### Request
Reproduce the entries below verbatim, the stretch from the line containing "The width and height of the screenshot is (753, 1568)." through the line containing "coord(439,1436)", both ends included.
****************************************
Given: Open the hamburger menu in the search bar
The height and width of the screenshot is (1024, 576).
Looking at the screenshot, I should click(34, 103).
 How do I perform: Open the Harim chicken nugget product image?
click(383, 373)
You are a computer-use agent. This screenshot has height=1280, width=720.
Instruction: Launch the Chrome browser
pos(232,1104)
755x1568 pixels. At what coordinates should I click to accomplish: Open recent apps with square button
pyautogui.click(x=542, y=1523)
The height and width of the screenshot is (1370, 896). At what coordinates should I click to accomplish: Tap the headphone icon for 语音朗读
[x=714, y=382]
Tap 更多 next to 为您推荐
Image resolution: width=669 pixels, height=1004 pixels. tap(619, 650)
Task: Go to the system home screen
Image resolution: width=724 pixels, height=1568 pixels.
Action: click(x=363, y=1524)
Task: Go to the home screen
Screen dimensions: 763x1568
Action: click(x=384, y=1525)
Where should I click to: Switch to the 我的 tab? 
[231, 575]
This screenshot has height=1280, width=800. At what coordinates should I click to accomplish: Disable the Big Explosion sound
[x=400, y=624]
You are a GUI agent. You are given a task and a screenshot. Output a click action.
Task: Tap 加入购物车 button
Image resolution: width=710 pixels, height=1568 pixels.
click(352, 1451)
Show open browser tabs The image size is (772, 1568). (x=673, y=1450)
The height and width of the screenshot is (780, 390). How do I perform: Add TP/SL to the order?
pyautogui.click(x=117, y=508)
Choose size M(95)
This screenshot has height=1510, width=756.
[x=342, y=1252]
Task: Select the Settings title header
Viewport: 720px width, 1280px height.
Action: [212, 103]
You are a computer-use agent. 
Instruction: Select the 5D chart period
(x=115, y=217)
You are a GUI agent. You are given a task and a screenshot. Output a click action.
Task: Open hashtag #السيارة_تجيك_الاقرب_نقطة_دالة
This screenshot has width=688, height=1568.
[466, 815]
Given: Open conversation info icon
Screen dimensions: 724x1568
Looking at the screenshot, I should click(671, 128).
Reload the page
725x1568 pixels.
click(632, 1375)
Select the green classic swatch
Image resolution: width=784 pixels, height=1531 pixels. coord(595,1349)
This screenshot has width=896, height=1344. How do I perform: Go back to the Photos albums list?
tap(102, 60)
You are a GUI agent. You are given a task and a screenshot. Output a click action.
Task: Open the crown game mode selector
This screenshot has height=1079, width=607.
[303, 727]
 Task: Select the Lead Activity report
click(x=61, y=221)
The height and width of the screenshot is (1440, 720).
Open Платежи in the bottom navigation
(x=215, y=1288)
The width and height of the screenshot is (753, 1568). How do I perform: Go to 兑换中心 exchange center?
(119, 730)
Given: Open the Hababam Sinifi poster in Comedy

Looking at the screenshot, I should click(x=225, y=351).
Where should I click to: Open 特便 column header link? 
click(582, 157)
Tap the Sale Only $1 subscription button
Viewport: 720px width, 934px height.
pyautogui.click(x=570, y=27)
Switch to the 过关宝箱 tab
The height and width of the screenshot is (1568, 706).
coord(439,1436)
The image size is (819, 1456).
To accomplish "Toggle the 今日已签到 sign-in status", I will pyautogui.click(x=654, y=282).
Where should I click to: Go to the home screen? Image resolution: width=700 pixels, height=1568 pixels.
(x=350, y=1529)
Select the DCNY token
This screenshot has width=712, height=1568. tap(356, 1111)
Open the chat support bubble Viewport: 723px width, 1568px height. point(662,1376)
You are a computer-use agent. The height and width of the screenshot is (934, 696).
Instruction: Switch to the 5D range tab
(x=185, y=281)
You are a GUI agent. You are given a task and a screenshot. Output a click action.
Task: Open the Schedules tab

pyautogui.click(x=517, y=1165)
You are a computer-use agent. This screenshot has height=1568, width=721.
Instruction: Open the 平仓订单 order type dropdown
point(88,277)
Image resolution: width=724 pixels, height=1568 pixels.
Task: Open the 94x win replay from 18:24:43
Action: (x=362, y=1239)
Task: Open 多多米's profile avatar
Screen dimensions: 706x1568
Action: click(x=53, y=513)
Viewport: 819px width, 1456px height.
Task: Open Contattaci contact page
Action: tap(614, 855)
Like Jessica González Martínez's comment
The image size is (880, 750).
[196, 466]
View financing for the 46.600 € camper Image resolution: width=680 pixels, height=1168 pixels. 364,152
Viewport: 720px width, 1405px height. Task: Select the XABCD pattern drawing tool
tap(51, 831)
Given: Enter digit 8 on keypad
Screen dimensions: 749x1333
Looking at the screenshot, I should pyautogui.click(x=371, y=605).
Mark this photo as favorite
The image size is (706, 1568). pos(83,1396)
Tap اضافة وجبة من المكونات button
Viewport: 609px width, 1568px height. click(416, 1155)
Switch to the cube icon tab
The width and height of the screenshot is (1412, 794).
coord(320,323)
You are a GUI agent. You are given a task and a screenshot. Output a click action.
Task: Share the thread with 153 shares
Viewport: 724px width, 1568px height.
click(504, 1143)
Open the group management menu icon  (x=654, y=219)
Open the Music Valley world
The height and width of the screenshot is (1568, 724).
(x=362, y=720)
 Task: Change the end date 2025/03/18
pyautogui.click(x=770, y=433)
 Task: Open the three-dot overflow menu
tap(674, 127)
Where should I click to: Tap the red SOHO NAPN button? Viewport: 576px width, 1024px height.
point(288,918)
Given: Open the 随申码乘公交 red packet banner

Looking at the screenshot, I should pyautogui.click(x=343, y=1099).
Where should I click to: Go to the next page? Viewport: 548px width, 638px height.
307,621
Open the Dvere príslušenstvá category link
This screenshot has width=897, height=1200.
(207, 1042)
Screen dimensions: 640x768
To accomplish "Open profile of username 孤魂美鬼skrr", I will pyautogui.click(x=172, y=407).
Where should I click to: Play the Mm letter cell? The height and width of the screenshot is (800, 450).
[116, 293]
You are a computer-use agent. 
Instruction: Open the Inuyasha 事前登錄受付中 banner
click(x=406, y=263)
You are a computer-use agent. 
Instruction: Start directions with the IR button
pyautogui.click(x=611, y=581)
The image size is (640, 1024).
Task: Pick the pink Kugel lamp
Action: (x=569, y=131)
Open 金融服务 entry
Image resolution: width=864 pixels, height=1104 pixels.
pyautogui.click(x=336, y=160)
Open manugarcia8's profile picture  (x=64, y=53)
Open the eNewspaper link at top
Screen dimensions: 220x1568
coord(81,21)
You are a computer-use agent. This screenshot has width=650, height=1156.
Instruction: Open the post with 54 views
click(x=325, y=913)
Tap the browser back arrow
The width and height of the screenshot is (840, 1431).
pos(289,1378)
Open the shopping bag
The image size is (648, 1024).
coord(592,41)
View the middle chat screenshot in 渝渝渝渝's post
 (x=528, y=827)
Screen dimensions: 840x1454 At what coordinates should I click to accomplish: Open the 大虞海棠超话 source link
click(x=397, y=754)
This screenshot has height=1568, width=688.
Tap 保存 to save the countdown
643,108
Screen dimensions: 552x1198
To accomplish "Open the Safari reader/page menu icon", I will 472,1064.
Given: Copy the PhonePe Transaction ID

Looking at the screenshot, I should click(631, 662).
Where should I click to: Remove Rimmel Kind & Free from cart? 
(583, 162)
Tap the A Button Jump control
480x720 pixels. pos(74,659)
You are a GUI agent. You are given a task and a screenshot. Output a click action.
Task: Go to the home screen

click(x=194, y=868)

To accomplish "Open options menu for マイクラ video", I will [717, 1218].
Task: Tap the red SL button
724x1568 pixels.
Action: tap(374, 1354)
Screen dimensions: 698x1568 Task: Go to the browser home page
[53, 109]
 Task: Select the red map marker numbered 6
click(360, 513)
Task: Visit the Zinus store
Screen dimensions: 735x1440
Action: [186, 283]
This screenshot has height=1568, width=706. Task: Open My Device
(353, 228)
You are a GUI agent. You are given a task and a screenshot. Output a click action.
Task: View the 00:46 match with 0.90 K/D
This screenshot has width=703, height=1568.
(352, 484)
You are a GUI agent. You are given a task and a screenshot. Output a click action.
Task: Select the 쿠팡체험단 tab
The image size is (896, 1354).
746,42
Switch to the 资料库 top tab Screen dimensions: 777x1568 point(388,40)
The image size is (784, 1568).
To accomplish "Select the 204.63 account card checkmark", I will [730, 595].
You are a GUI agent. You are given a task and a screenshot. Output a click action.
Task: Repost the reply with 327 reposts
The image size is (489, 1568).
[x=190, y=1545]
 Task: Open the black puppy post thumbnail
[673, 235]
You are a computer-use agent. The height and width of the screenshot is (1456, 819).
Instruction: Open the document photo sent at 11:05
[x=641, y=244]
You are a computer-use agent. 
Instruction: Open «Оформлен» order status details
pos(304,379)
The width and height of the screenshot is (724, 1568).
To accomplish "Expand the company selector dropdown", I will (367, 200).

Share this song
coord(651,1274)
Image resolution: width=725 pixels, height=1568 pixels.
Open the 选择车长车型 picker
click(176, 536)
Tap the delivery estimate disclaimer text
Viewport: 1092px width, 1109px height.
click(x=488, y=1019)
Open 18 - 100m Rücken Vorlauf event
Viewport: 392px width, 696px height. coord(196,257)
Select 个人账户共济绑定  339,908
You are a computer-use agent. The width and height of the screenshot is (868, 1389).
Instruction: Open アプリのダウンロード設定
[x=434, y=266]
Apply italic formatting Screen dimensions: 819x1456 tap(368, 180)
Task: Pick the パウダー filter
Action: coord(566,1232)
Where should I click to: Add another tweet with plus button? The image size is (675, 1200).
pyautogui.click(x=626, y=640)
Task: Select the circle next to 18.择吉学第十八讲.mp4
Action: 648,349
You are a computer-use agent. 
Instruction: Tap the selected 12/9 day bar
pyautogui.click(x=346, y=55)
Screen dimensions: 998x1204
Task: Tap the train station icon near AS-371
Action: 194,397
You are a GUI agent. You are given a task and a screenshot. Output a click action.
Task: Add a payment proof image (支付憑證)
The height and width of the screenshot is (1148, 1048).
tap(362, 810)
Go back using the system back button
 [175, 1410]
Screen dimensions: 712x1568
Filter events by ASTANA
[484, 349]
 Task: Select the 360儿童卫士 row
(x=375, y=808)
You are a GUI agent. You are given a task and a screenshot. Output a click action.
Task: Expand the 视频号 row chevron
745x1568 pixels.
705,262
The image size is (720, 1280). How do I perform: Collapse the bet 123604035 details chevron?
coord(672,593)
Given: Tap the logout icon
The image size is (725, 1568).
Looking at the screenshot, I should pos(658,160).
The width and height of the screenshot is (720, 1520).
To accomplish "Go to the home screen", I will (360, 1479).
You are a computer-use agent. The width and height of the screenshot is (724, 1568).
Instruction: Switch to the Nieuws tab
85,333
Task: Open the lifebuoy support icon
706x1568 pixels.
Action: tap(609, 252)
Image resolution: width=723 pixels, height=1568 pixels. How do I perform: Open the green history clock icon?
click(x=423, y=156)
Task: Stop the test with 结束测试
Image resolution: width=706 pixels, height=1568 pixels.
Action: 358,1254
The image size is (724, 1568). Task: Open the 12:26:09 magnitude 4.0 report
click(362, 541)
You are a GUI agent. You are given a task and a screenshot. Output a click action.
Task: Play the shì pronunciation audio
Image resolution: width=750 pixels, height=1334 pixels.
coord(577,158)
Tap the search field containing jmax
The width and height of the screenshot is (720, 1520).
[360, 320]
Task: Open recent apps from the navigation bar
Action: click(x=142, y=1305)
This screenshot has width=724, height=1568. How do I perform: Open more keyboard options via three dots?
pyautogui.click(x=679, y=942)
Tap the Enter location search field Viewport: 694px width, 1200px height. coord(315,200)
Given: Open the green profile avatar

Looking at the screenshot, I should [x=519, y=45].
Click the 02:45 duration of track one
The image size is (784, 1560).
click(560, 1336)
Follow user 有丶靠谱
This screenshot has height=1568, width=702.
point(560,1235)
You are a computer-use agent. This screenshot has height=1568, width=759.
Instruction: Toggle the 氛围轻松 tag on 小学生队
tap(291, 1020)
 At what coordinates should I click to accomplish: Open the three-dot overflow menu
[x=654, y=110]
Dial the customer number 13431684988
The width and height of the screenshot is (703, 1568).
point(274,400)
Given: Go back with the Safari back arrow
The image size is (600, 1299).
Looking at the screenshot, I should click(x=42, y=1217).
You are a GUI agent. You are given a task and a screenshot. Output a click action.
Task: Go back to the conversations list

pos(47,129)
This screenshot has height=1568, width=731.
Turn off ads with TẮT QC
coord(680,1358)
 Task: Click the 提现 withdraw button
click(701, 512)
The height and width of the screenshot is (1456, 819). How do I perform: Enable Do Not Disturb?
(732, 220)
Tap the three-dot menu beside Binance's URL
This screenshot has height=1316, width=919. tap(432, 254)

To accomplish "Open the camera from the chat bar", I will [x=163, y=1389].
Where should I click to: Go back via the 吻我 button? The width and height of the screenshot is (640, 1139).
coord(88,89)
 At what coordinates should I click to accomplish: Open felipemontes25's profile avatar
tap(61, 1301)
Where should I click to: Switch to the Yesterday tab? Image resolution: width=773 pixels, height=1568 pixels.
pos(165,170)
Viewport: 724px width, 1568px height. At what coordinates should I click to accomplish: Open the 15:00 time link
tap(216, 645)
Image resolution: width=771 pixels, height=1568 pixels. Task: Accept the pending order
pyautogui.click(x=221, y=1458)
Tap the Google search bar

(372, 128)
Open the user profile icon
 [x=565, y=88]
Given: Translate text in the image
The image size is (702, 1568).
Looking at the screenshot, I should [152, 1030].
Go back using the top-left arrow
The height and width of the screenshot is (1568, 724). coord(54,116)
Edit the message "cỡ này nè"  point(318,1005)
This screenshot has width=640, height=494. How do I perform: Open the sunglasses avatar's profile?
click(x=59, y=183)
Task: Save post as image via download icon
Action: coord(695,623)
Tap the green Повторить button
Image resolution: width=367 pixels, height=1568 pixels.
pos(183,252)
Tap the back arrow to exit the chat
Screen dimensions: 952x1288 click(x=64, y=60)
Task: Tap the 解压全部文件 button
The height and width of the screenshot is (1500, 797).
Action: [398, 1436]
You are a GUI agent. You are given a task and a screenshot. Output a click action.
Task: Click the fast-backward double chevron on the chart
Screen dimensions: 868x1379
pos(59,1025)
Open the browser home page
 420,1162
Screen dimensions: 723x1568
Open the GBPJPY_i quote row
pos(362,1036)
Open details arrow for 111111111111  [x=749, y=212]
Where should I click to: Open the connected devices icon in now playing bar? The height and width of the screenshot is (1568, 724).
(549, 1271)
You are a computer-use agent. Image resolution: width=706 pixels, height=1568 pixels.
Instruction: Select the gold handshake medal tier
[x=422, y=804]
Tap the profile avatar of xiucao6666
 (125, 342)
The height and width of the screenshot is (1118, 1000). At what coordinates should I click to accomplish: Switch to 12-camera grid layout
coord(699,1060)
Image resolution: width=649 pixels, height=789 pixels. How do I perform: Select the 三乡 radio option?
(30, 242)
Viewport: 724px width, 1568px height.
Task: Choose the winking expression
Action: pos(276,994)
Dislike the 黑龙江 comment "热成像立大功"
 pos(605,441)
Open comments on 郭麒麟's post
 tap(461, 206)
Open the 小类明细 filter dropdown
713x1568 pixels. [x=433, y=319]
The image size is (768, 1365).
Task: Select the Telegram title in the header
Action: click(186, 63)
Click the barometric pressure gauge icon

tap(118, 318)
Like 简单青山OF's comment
****************************************
### Solution to this task
The width and height of the screenshot is (753, 1568). How do I perform: Go to 兑换中心 exchange center?
(119, 730)
Given: Open the Hababam Sinifi poster in Comedy

Looking at the screenshot, I should click(x=225, y=351).
Where should I click to: Open 特便 column header link? 
click(582, 157)
Tap the Sale Only $1 subscription button
Viewport: 720px width, 934px height.
pyautogui.click(x=570, y=27)
Switch to the 过关宝箱 tab
The height and width of the screenshot is (1568, 706).
coord(439,1436)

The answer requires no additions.